I was a little disappointed in the chapter on "National Security" in James Carville and Paul Begala's Take It Back: Our Party, Our Country, Our Future (copyright 2006).
The chapter had strengths: its argument (based on the concerns and
actions of Al Gore and the Clinton Administration) that a President Al
Gore would have prevented 9/11; its argument that the Bush
Administration did not address certain vulnerabilities even after 9/11;
its critique of George W. Bush's handling of the Iraq War; and its
explanation of how the outing of Valerie Plame as a covert CIA agent put
people's lives at risk and damaged certain U.S. intelligence projects
throughout the world (i.e., if Valerie Plame is pretending to represent a
company, and that company is revealed to be fake through her outing,
what happens to the other agents who are pretending to represent that
company, or the foreigners who act as if they are working with it?). My problem with this chapter was that it did not adequately detail what should be done instead.
On
some level, this is understandable. If a number of Democrats were not
too crazy about the Iraq War, then expecting them to come up with a
solution to win it may be too much to ask. As Bush asked about
John Kerry in 2004, how would Kerry convince other nations to help the
U.S. in Iraq, if Kerry publicly believes that the Iraq War was the wrong
war, at the wrong place, at the wrong time? Or, as Carville
and Begala say on pages 118-119: "Democrats should set the bar for Bush
in Iraq: victory. They should support any request for funding for our
troops in the field. But they need not be shamed into silence merely
because they don't have a silver bullet for a problem that has no
obvious solution."
The thing is, Carville and Begala (at least in
this book) don't seem to have a silver bullet for the War on Terror,
period. They offer good insights, but (as far as I can see) they
provide no proposals as to how to utilize those insights to meet a
coherent goal. They mock Bush's simplistic view that radical Islamic
terrorists hate us because they abhor the American way of life (which,
in my opinion, is part of the reason that they hate us, but not the
whole reason), and they refer to Michael Scheuer's statement that the
Royal Family in Saudi Arabia steals a lot of oil revenues from its
citizens. But what do Carville and Begala want us to do with Scheuer's
analysis? How would they use that analysis in a coherent plan of
action?
On pages 124-126, Carville and Begala advance good reasons
for multilateralism: that our allies (even France) have helped us in
catching terrorists, and that we need other countries in order to defeat
Al-Qaeda, which is a global network. But then Carville and Begala go
on to say that "Democrats cannot be the party of the permission slip",
that is, asking the rest of the world for permission to defend our
country's security.
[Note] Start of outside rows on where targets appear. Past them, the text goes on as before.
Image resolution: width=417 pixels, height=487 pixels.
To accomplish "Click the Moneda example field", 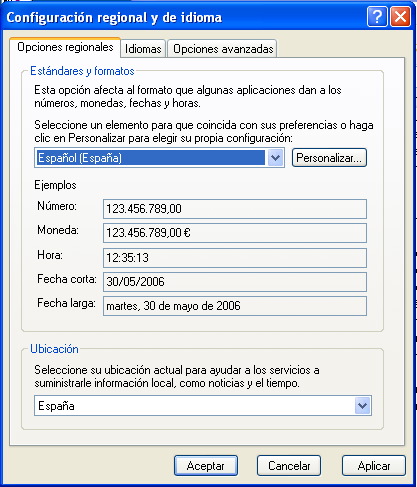I will pos(235,233).
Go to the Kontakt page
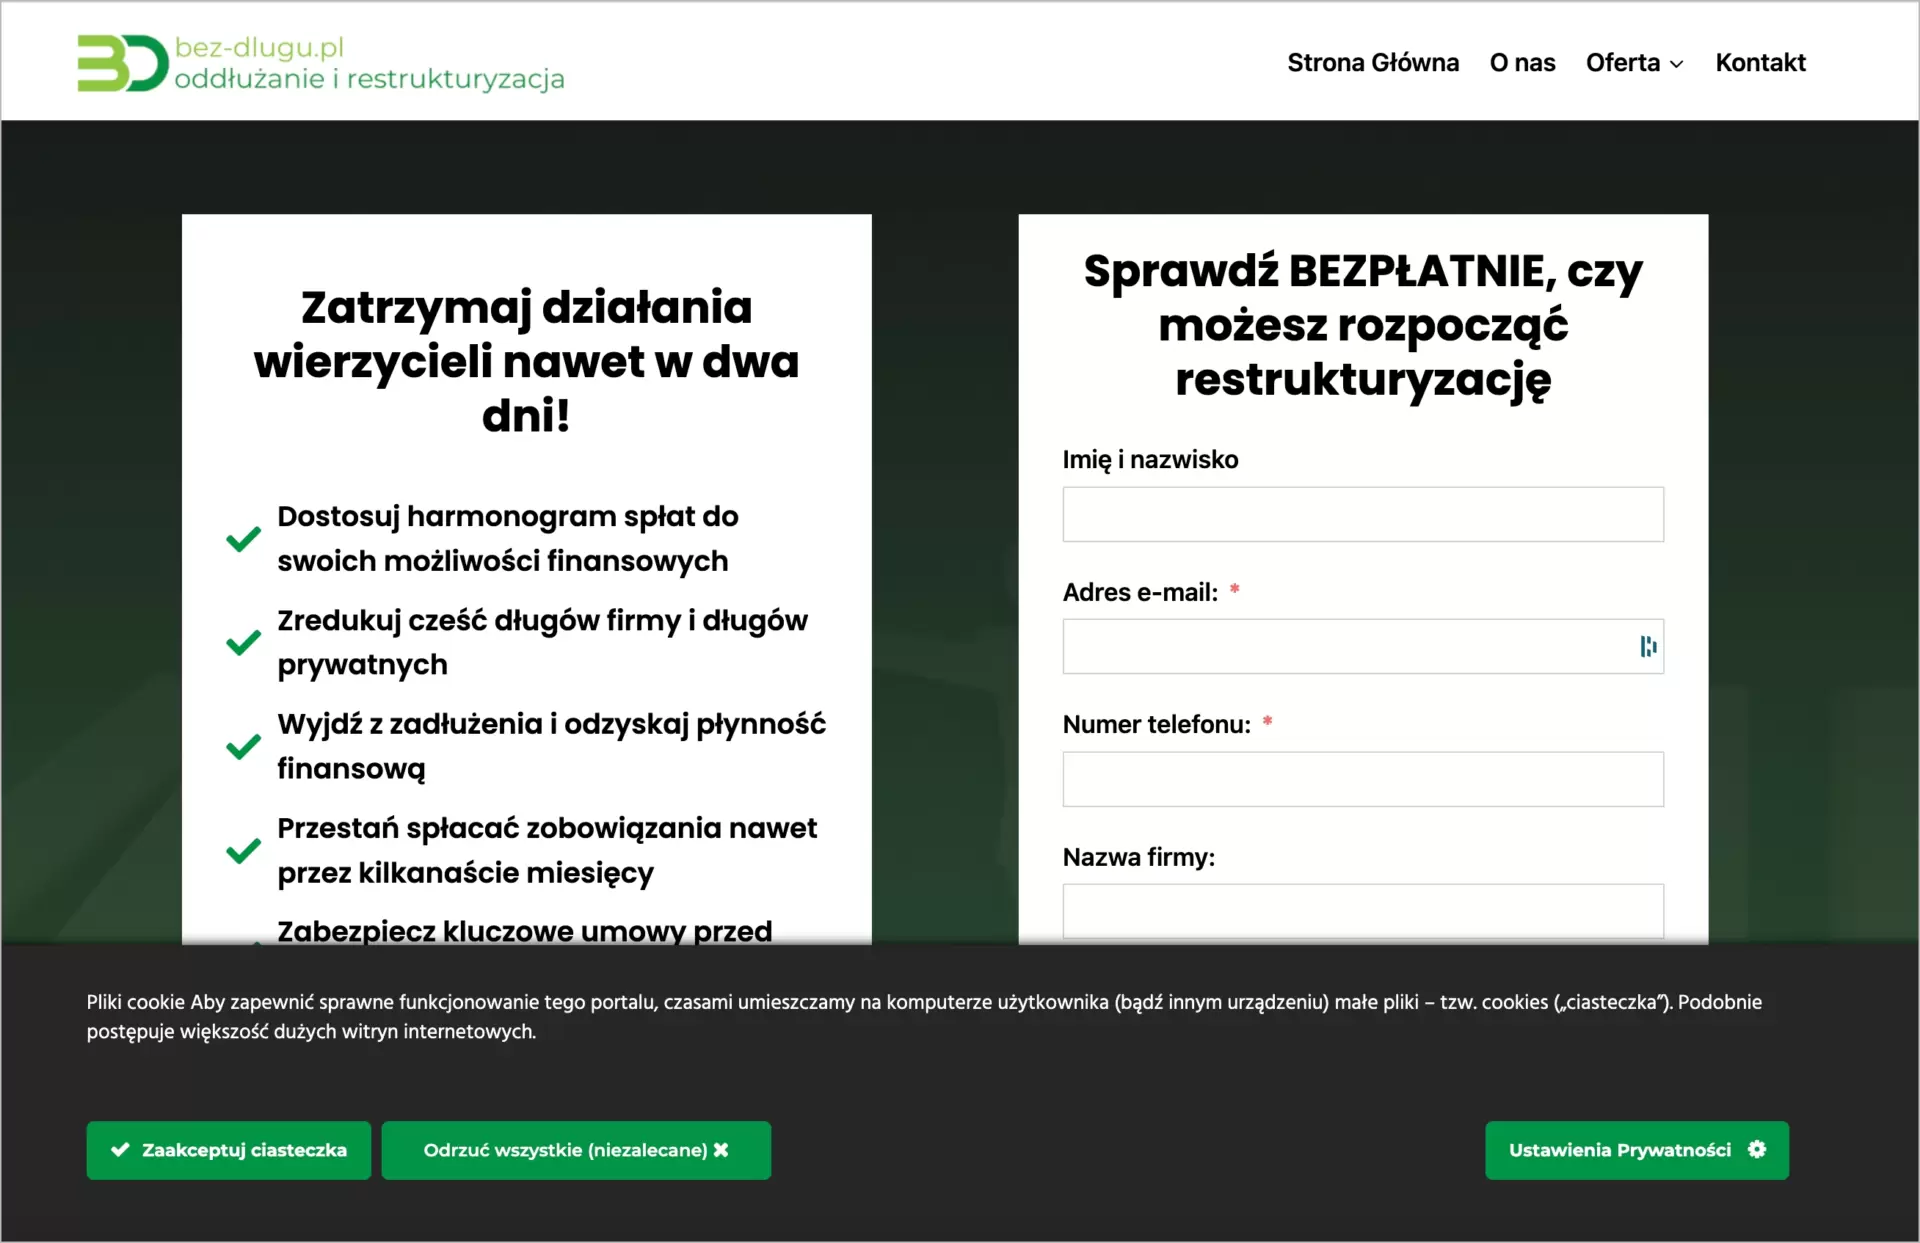The image size is (1920, 1243). 1760,62
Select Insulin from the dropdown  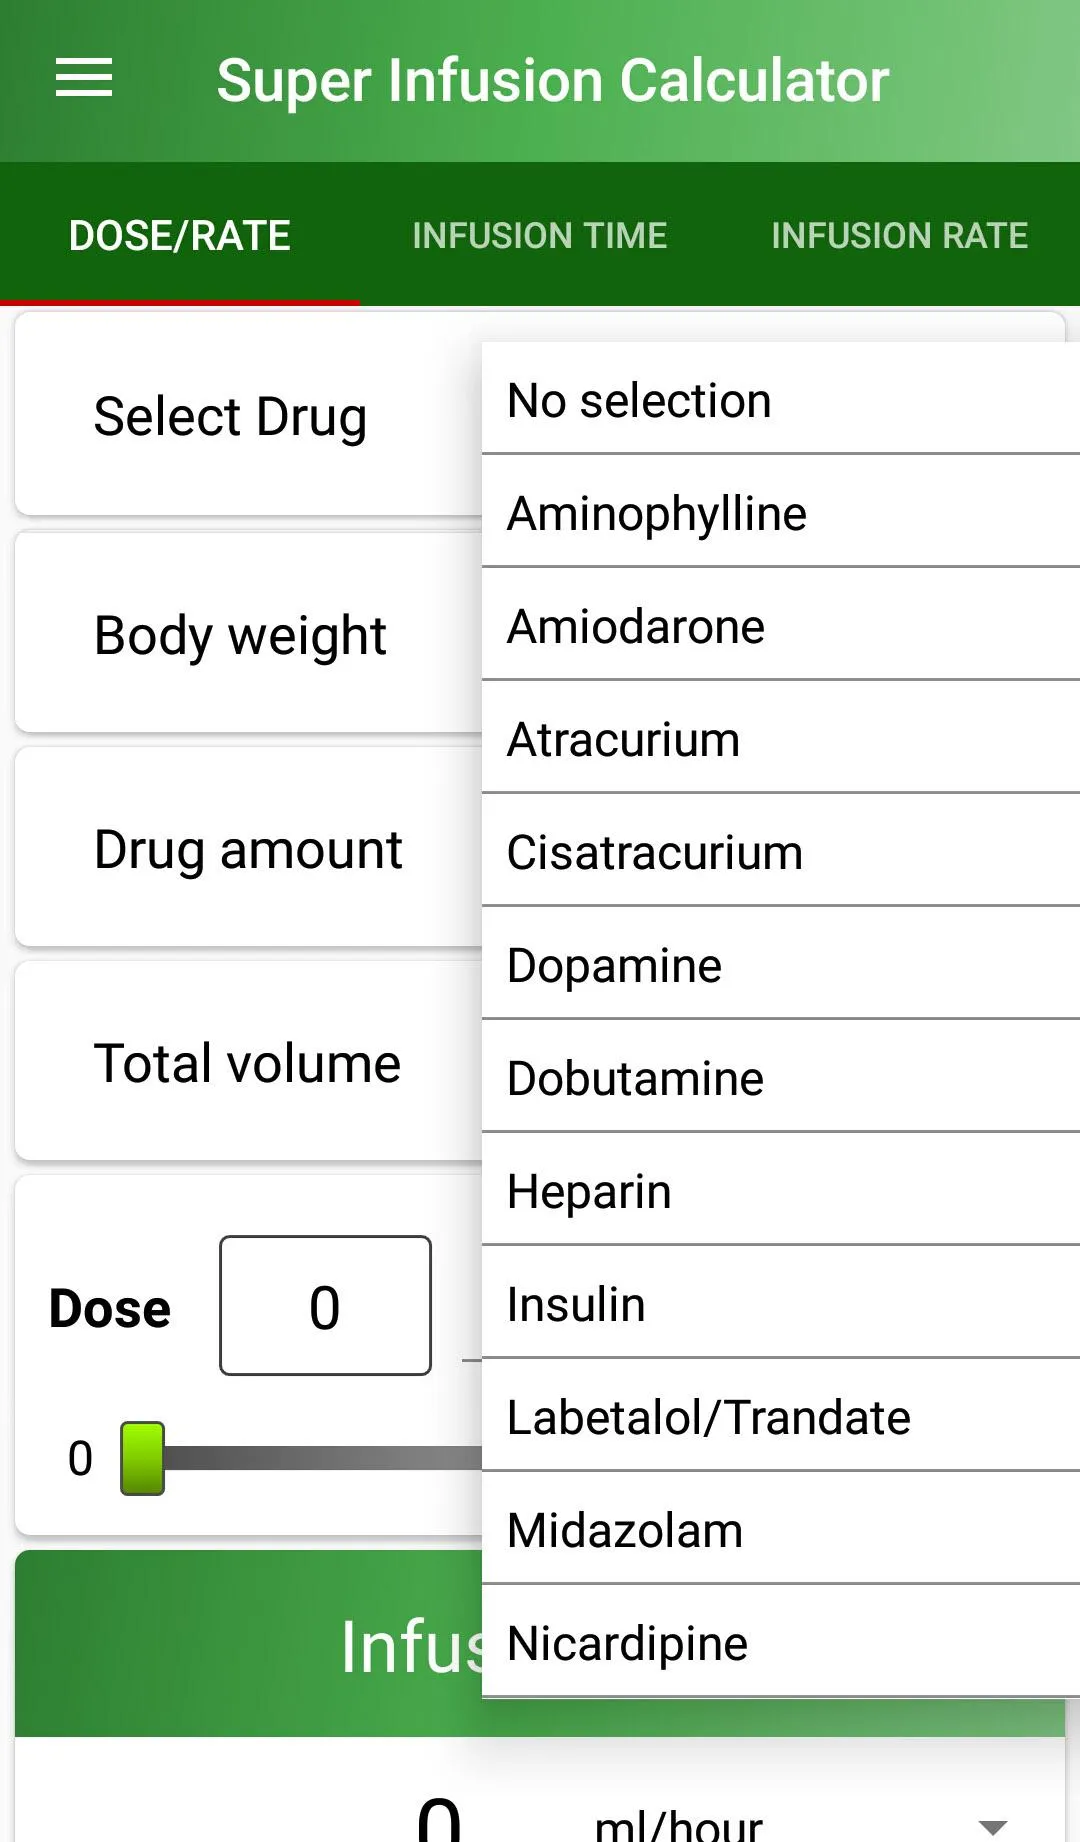pyautogui.click(x=781, y=1303)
But what if we want to undertake a project to
defend our security and other countries won't back us up? Should we go
it alone, or abandon the project altogether? Carville and
Begala probably don't believe that the Iraq War was necessary for the
United States' security, but do they think that unilateralism would ever
be justified? They don't adequately address this. They say that Bush
lacks clear thinking on the War on Terror, but I wish that their
thinking had been clearer in this chapter.
Overall, though, I'd say that the Democrats have recovered from any perception that they are inept on the War on Terror.
President Barack Obama was part of the capture of Osama Bin-Laden, he
has authorized drones to take out Al-Qaeda members, and he has continued
some of President Bush's surveillance policies, even while pursuing a
policy of withdrawal from Afghanistan. President Obama has also rebuilt
relationships with other countries, such as Russia. Detractors can
argue that there are weaknesses to Obama's foreign policy, such as the
disappointment that the Arab Spring has wrought, as well as the disaster
in Benghazi. And many leftists are concerned that drones have taken
the lives of innocent people. But, overall, Obama has had a strategy of
fighting the War on Terror, something that Democrats seemed to lack for
many years (or such is my impression).